Something cool and sleek and positively 21st century has caught our attention recently: the digital tablet. The concept is simple: the functions and portability of a laptop, the in-hand feel of paper and pen, and the freedom of wireless. Soon you will be able to carry around a magic slate, checking out your favorite recipes from Epicurious while you cook, making hand-written notes directly onto the screen. Junior, armed with his own magic slate, can be downloading the latest game cheats in his room, while sis uses hers to read email from the backyard.

IDEO, the hardware design firm of record, responsible for the Palm V and the Visor, recently conceptualized a portable "webslate" for Transmeta Corp. to show off its low-voltage, Linux-ready, Crusoe chip. Webslate's high-resolution, eight-inch touch screen will let you view Web pages and DVD movies without having to rely on the "impoverished display" of a PDA. The slim slate is designed to accommodate plug-in modules on any of its four sides -- including a camera for video conferencing, a GPS module for navigation, audio speakers and controls for digital music, and modules for Net gaming.

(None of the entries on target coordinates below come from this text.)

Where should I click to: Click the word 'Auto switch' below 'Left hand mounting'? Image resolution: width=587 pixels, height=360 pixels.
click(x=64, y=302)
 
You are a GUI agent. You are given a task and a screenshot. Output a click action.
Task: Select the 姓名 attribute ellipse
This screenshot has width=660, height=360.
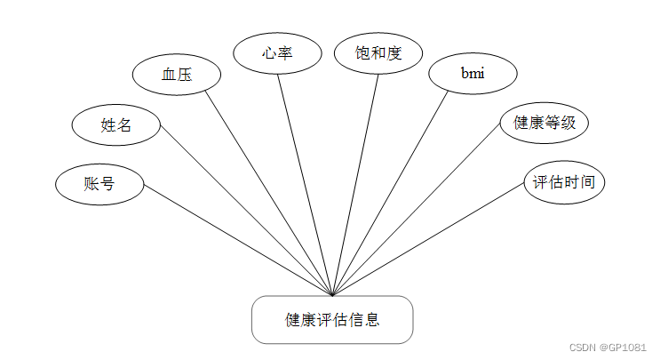116,124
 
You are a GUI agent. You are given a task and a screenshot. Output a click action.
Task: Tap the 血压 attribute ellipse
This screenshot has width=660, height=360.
176,76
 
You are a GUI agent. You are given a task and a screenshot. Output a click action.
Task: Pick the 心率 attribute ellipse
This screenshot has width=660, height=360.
277,52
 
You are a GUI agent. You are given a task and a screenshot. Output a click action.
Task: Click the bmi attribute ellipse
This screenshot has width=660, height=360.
472,74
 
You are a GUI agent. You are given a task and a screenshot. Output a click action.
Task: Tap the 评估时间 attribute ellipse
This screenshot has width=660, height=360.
563,183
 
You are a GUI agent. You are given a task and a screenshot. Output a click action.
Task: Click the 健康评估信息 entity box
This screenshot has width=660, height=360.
332,320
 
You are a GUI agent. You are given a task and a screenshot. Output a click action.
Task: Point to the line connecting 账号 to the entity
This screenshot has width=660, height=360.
238,240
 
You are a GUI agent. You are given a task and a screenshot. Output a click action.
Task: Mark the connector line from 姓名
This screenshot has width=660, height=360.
246,215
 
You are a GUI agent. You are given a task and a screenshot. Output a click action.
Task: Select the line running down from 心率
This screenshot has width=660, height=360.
306,184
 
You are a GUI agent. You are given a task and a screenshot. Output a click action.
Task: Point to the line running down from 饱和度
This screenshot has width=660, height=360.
355,184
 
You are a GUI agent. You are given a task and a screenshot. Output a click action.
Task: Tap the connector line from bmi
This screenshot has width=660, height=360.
390,192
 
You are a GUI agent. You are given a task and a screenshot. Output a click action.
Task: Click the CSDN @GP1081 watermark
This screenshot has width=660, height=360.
607,348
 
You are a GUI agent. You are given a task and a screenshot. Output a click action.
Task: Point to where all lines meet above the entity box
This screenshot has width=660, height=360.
332,294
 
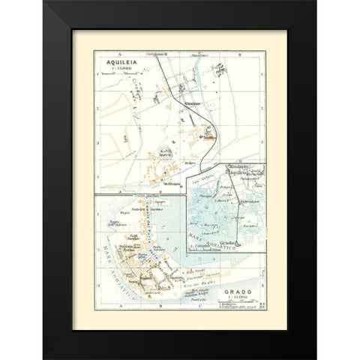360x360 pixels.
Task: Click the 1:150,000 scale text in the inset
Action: pyautogui.click(x=198, y=244)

For those of you annoyed by the clacking of keyboards during meetings (second only to cell phone calls in restaurants), Microsoft's proto-hype Tablet PC may be the answer. The Tablet will combine the functionality of pagers, laptops, cell phones and PDAs into one unit, but wireless digital ink is the core innovation. The note-taking application on the Tablet PC will allegedly let you take notes by hand, manipulate them, move, highlight, save, search and sort your notes or the marginal scribble you make to screen text. Advances in key technologies such as handwriting recognition, battery life, display resolution, wireless networking and memory are all improving, making such devices as the PC Tablet possible.

Intel's answer to Microsoft is the Web Tablet, a lightweight high performance device that will give your family wireless Internet access beside the pool or at the breakfast table. Intel's market anthropologists found that the PC's location in the home -- the den or home office -- was out of sync with the free flow of today's family life. Using the AnyPoint Home Network (wireless or phone line systems available), the Web Tablet is designed to share the same Internet connections as your home PC, so family members can surf on Tablets and the PC at the same time without coming to blows over line-time. Use a Pentium 4-based system as your desktop PC/home server, hook yourself up to a high-speed Net connection, and the whole family will be able to climb into cyberspace whenever and wherever they want.

Internet appliance designers will admit (off the record) that they don't have a clue what technologies will end up in consumers' homes. Their philosophy is to throw anything and everything up against the wall to see what sticks. As a result, we have Web phones, refrigerators with IP addresses and microwaves with Web browsers on their doors. You don't have to be the sharpest tool in the shed to know that hardwiring today's computer (which is almost an antique by the time it's finished rolling off the assembly line) onto the front of your new Amana is probably not the smartest idea. We're casting our vote for the wireless Web tablet to become the ubiquitous digital home appliance of the near future.